**DIRECTIONS FOR THIS TASK**
Among the records that follow, find the line with "Transparenz (348, 1376)" and the line with "Collabs & Anfragen (1037, 1348)". Set down those lines and all lines between them exactly, without adding anything.

------------------------------------------------------------

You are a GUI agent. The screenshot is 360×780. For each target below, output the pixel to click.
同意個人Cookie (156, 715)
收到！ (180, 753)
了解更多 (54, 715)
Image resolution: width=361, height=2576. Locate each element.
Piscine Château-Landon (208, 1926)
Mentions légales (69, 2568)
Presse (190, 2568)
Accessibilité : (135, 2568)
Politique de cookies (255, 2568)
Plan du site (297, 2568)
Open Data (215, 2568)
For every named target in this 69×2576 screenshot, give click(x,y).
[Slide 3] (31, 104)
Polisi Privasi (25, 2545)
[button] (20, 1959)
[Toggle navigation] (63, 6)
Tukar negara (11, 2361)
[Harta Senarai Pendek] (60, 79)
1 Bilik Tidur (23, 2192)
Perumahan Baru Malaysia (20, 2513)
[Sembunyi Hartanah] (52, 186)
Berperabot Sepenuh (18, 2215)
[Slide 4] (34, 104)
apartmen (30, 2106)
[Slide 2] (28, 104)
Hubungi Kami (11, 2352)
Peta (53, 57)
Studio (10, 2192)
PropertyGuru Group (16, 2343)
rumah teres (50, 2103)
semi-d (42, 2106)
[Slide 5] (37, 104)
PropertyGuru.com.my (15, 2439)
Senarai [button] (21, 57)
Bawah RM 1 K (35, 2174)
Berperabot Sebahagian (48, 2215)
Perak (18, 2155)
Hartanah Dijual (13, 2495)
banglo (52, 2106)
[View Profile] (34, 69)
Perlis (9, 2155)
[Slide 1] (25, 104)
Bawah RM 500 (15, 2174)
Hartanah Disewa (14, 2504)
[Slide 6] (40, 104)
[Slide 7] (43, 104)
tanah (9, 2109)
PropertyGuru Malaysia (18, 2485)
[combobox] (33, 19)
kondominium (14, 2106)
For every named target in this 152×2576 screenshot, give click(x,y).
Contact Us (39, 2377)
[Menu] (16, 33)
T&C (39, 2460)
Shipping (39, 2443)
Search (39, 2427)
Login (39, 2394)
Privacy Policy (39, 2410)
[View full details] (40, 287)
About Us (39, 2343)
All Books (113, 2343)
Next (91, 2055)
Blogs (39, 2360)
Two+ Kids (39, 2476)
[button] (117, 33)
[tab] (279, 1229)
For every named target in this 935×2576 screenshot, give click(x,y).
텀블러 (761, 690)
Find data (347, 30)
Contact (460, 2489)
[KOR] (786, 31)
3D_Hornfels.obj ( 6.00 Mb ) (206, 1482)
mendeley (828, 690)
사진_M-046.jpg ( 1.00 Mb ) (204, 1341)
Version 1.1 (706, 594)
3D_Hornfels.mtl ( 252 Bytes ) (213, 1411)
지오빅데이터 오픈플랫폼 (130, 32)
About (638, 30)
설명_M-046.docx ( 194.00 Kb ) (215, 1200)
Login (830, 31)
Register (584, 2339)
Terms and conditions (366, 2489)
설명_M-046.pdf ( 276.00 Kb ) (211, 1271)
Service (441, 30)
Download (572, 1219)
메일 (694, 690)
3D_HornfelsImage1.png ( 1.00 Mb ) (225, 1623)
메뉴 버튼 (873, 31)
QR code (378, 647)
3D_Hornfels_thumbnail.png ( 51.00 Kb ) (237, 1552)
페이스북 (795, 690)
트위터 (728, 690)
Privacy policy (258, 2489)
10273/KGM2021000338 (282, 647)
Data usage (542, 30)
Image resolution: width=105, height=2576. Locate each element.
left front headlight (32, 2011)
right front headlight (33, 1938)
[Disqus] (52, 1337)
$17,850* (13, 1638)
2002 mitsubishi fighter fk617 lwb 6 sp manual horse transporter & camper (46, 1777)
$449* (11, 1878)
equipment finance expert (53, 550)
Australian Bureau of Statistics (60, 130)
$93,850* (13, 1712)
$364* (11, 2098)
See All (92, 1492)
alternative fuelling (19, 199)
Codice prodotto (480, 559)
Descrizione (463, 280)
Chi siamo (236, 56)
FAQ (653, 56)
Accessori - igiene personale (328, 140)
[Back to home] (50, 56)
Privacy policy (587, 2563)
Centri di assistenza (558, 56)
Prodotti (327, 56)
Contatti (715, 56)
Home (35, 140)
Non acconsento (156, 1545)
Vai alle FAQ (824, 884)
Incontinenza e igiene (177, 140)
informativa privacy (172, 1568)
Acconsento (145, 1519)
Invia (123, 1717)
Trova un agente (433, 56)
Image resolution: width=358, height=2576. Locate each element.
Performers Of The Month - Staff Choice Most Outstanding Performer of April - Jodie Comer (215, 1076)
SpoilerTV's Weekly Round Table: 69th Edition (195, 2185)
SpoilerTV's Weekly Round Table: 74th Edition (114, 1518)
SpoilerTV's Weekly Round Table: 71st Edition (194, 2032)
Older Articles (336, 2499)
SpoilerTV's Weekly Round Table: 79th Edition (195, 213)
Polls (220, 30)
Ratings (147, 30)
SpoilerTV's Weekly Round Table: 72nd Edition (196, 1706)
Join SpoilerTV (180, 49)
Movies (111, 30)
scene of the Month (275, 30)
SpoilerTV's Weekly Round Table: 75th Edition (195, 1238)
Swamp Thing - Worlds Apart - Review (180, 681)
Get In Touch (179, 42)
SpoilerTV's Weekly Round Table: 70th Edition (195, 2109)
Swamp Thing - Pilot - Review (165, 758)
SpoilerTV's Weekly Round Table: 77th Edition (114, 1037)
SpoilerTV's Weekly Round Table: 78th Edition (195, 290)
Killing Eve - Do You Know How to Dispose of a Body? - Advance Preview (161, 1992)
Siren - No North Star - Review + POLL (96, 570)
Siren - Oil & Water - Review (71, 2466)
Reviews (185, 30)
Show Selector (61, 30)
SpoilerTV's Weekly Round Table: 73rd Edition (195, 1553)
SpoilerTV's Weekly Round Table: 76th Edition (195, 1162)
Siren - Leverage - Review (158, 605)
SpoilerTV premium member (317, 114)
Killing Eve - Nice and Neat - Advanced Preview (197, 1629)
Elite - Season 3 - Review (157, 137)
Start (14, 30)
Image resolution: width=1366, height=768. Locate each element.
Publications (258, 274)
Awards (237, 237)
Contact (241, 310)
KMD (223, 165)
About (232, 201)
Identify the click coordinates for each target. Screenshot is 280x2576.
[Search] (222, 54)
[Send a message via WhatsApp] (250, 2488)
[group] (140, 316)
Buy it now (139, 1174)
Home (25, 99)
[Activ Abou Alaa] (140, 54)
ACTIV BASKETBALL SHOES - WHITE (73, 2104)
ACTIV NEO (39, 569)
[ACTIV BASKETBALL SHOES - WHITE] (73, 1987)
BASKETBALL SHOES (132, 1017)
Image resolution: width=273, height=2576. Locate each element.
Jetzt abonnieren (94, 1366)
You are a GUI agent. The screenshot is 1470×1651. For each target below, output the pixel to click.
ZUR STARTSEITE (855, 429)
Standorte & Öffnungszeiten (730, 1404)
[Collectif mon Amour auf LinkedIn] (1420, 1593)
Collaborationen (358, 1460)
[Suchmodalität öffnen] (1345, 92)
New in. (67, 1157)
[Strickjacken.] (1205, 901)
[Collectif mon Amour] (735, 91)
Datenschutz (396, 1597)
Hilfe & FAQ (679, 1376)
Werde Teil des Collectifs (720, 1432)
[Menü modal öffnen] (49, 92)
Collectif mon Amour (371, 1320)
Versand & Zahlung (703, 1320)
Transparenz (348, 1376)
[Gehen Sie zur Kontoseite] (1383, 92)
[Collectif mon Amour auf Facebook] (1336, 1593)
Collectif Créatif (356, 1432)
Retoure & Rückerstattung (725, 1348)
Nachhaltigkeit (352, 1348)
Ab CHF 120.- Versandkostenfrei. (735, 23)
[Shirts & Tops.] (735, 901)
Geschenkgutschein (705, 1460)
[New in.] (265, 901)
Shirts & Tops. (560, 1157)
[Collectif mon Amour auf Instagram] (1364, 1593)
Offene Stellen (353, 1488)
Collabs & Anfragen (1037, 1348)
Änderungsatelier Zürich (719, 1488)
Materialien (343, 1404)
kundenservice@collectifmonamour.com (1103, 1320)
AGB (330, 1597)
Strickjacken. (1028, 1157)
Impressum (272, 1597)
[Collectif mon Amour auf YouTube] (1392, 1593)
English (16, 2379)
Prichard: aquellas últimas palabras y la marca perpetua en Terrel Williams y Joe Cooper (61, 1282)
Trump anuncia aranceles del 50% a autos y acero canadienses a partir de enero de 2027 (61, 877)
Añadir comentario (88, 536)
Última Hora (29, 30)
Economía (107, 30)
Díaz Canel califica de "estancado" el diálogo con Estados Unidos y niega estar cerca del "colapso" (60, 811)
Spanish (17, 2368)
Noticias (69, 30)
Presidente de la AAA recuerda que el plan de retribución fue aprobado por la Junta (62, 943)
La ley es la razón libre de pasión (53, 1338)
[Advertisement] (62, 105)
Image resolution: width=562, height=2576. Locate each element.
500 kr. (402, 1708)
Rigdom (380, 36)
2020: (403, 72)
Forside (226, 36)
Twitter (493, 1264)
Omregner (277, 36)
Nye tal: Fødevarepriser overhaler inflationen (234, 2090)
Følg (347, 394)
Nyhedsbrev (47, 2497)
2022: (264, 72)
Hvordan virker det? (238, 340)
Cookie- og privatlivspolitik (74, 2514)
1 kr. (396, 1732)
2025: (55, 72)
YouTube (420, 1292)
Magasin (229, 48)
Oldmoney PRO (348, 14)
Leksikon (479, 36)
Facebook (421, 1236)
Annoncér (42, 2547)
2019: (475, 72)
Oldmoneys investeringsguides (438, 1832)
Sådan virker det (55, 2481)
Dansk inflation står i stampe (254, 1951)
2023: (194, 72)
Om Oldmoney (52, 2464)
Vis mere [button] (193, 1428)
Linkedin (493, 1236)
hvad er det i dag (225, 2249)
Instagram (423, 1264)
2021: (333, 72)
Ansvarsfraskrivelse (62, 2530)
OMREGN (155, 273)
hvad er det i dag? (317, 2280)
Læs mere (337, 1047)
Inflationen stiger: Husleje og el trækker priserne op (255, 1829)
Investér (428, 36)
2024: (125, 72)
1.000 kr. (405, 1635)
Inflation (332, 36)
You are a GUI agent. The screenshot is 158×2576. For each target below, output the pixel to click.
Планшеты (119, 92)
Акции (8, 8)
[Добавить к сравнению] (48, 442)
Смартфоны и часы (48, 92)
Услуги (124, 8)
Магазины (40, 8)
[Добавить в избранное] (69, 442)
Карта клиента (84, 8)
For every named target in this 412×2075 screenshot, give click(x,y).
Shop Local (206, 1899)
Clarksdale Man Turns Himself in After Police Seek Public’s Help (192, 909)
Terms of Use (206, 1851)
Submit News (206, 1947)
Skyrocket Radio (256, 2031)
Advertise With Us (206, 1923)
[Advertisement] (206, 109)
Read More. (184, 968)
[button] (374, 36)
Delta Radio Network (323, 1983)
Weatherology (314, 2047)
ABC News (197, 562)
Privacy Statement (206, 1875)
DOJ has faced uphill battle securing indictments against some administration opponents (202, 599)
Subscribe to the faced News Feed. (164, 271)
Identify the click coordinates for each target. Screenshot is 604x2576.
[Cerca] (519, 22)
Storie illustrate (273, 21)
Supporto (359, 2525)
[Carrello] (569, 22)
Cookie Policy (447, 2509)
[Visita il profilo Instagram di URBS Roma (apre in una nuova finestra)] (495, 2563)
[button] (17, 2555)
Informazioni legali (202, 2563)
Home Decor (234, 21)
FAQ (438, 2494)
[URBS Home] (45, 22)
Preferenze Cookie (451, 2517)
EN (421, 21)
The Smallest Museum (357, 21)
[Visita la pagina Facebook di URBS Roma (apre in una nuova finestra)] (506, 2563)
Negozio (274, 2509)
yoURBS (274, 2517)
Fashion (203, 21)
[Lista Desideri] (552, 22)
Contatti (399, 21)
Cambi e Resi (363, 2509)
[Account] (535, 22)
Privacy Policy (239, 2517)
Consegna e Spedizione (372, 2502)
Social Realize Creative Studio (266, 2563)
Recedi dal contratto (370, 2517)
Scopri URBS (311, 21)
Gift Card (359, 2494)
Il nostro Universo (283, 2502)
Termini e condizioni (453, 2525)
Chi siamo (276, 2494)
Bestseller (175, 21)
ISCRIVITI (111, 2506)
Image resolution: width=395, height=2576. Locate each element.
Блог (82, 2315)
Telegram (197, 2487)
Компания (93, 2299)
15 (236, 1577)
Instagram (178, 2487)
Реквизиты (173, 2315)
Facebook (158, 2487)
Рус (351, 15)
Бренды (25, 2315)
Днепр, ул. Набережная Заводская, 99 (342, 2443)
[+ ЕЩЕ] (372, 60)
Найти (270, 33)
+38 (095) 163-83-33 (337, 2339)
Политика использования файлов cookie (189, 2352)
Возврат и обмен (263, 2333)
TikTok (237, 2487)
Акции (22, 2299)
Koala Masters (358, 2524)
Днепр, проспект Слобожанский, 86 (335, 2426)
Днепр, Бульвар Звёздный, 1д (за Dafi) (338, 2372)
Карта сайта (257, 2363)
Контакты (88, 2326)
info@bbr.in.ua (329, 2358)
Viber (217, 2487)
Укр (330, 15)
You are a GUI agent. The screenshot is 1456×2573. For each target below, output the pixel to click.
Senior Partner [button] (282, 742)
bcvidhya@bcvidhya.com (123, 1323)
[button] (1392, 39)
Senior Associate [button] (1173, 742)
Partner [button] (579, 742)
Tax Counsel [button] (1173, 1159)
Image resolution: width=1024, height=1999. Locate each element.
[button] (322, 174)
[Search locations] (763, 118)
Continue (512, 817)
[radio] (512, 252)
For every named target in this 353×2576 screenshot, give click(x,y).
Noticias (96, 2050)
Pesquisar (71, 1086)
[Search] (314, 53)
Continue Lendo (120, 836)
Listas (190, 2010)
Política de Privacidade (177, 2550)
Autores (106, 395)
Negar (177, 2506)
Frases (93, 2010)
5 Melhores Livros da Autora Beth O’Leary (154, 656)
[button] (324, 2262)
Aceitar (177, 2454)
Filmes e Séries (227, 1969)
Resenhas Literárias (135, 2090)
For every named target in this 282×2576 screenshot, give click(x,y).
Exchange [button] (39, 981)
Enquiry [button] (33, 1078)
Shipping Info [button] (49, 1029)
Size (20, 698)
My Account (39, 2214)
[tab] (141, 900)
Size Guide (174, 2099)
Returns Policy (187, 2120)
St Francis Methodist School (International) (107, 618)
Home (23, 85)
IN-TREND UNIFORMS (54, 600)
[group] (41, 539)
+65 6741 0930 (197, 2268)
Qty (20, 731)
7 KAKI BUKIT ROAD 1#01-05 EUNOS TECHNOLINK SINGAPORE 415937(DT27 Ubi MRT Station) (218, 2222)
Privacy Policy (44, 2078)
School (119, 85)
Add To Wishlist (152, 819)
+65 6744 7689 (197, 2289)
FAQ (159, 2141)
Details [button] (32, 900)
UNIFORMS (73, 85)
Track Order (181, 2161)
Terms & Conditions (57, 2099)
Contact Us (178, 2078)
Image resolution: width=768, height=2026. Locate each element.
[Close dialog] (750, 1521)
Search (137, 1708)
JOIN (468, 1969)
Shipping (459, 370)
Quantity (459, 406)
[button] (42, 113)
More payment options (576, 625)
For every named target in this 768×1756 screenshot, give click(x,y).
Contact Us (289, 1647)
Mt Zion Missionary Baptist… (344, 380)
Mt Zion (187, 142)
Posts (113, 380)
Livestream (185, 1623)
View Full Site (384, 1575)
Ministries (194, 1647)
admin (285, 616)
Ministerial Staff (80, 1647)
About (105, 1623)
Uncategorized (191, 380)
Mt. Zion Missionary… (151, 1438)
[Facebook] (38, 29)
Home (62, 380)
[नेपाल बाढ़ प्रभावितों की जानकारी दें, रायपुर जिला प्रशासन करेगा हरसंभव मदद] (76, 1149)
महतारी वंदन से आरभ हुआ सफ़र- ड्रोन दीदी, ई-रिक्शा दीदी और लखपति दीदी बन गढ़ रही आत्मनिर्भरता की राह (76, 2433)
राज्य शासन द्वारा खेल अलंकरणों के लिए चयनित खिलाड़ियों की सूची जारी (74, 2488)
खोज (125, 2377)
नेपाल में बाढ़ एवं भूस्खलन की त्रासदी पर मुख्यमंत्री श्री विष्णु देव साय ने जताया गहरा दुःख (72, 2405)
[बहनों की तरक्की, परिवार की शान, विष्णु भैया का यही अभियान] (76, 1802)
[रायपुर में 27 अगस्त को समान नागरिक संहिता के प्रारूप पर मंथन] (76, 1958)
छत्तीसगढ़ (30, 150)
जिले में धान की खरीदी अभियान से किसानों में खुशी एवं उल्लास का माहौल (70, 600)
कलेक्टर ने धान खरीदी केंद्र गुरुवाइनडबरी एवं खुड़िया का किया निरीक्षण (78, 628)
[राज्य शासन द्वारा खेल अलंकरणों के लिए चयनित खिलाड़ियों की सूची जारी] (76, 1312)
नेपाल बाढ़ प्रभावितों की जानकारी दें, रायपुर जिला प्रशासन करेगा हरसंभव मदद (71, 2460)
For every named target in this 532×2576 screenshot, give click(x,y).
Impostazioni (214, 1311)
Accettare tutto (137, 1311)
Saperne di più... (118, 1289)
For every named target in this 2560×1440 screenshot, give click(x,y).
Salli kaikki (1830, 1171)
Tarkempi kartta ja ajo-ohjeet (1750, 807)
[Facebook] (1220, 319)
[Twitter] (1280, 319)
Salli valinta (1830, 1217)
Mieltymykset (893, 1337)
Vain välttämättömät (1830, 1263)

------------------------------------------------------------

**TASK SOLUTION**
Transparenz (348, 1376)
[Gehen Sie zur Kontoseite] (1383, 92)
[Collectif mon Amour auf Facebook] (1336, 1593)
Collectif Créatif (356, 1432)
Retoure & Rückerstattung (725, 1348)
Nachhaltigkeit (352, 1348)
Ab CHF 120.- Versandkostenfrei. (735, 23)
[Shirts & Tops.] (735, 901)
Geschenkgutschein (705, 1460)
[New in.] (265, 901)
Shirts & Tops. (560, 1157)
[Collectif mon Amour auf Instagram] (1364, 1593)
Offene Stellen (353, 1488)
Collabs & Anfragen (1037, 1348)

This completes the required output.